Un cambio que parece, y de hecho es, una novedad que se relaciona con la crisis. Sin duda, la situación económica ha propiciado el incremento de casos de jóvenes emigrantes (de los que es imposible dar cifras). Pero la dinámica cultural del fenómeno no puede limitarse a la idea de “no hay trabajo en España y vamos a buscarlo fuera”, sino a la de la ruptura lógica de la dependencia familiar. Se ha quebrado el modelo de relaciones entre las personas jóvenes y sus adultos de referencia, tal y como se ha establecido en España desde la transición democrática, en parte porque ya son muchas las familias que no tienen los recursos suficientes para mantener esta protección que genera dependencia y, en parte, porque entre las propias personas jóvenes, el cosmopolitismo es una estrategia cada vez más aceptada.

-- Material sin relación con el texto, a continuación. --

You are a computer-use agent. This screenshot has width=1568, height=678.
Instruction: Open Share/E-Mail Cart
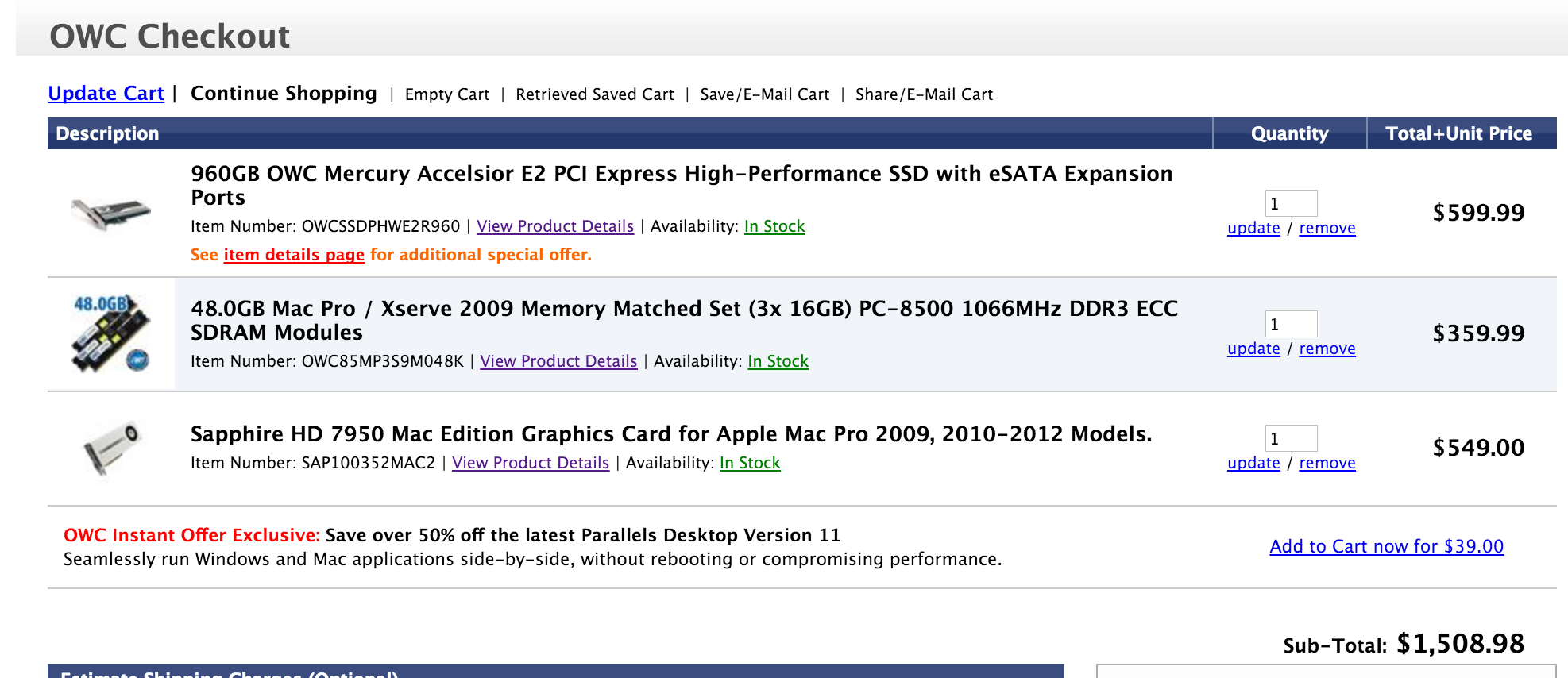924,94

¿Afrontan este reto de la misma forma las chicas que los chicos? En el pasado, la aventura de la emigración parecía más bien algo de hombres, mientras que las mujeres se quedaban con más frecuencia en casa hasta que el novio o el marido conseguía alcanzar algunos objetivos (o cierta estabilidad) para acudir a su lado. Sólo “las solteras” que “iban a servir” –principalmente a Francia– y “las estudiantes” que iban de au pair –generalmente a Reino Unido–, conformaban una pequeña minoría, ajena al modelo dominante de dependencia marital. Pero actualmente han cambiado las cosas, ya que, a pesar de que no hay apenas datos sobre la composición sexual de este colectivo, la observación directa muestra una composición muy igualitaria por género. De hecho, el PERE indica que hay más españolas (51,1%) que españoles (48,9%) residiendo en el extranjero. A la vez, se intuye que hay más mujeres que hombres cosmopolitas, quizá porque su mejor formación académica (incluido un mayor dominio idiomático) les facilita entrar a formar parte de dicho fenómeno y encontrar un empleo de mayor calidad o quizá porque “la chica que se va” llama más la atención al entorno social y familiar y resulta más visible.